Start of Block

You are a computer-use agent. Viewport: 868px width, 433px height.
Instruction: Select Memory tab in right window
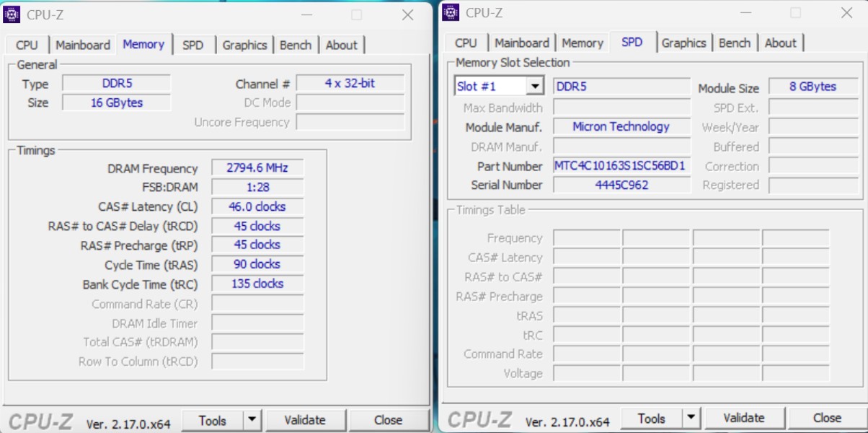tap(582, 43)
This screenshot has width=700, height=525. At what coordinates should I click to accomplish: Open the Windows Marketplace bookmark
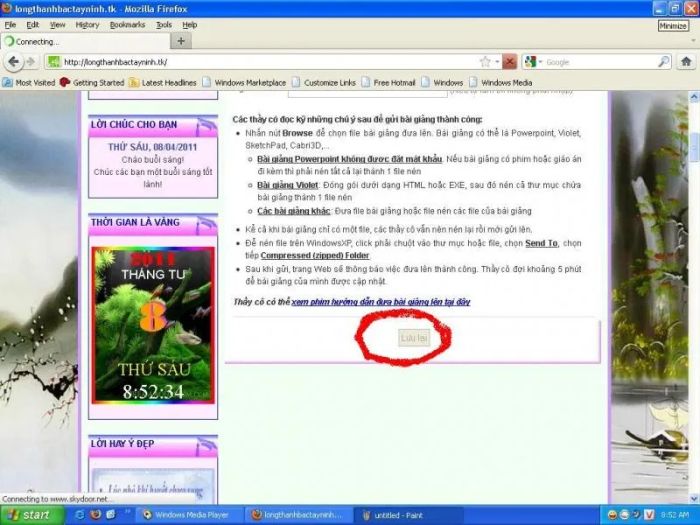pyautogui.click(x=244, y=83)
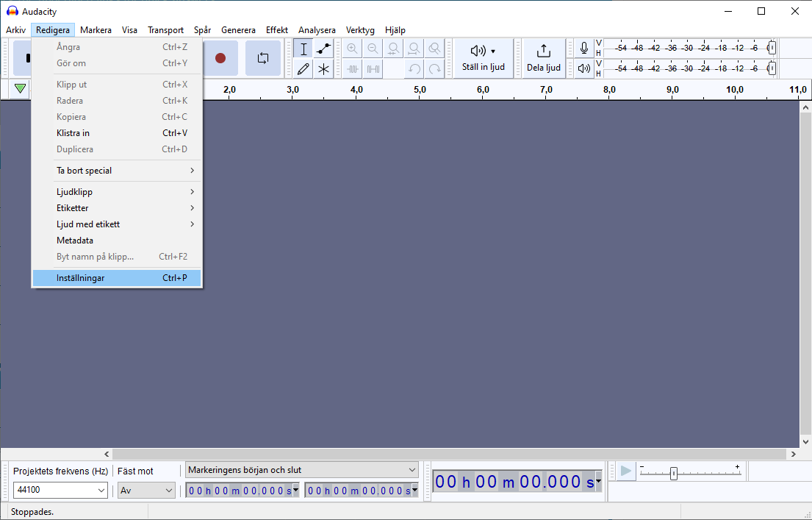Open the Transport menu

click(x=165, y=30)
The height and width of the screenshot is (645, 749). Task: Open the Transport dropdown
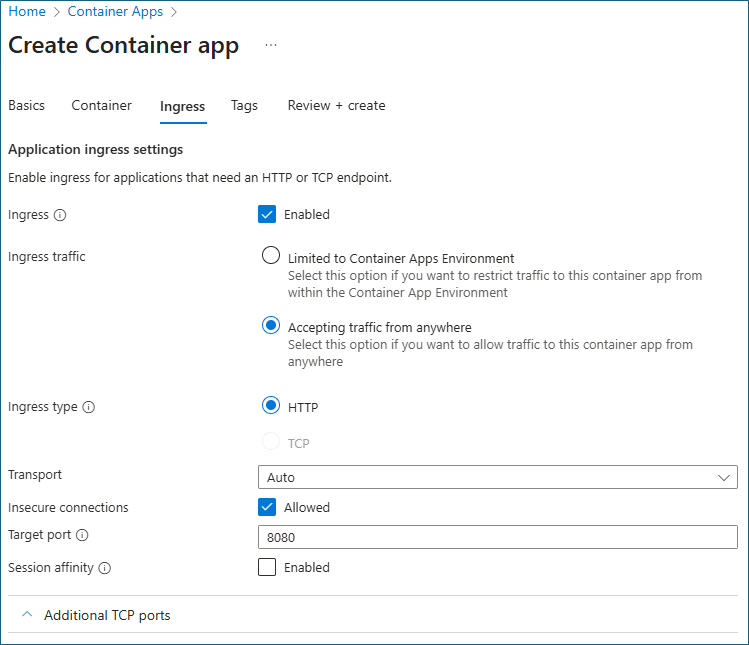click(497, 477)
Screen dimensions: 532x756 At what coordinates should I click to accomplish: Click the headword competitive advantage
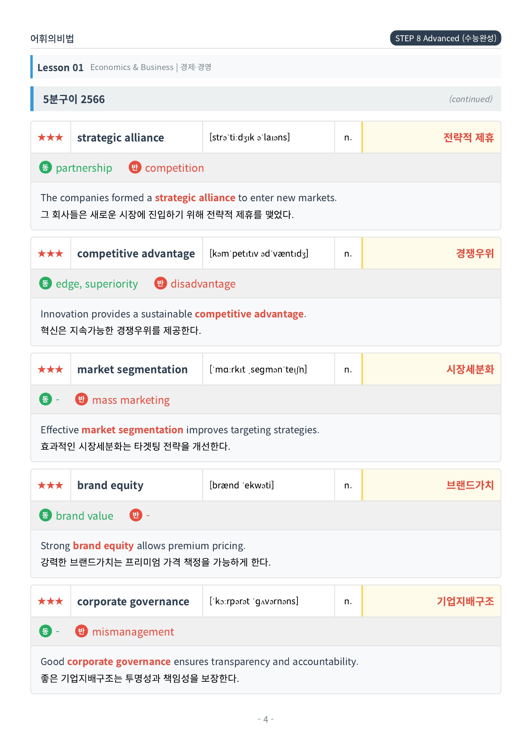(x=136, y=253)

End of Block

§ **WHAT YOU NEED TO DO**: Write the listing out in full, exactly; no images.

§ **OUTPUT FOR THIS EXERCISE**:
You are a computer-use agent. Viewport: 868px width, 433px height.
Instruction: Select Memory tab in right window
tap(582, 43)
This screenshot has width=700, height=525. At what coordinates should I click to accomplish: Open the Windows Marketplace bookmark
pyautogui.click(x=244, y=83)
Open the Transport menu

click(x=165, y=30)
The height and width of the screenshot is (645, 749). Task: Open the Transport dropdown
click(497, 477)
Screen dimensions: 532x756 At what coordinates should I click to accomplish: Click the headword competitive advantage
(x=136, y=253)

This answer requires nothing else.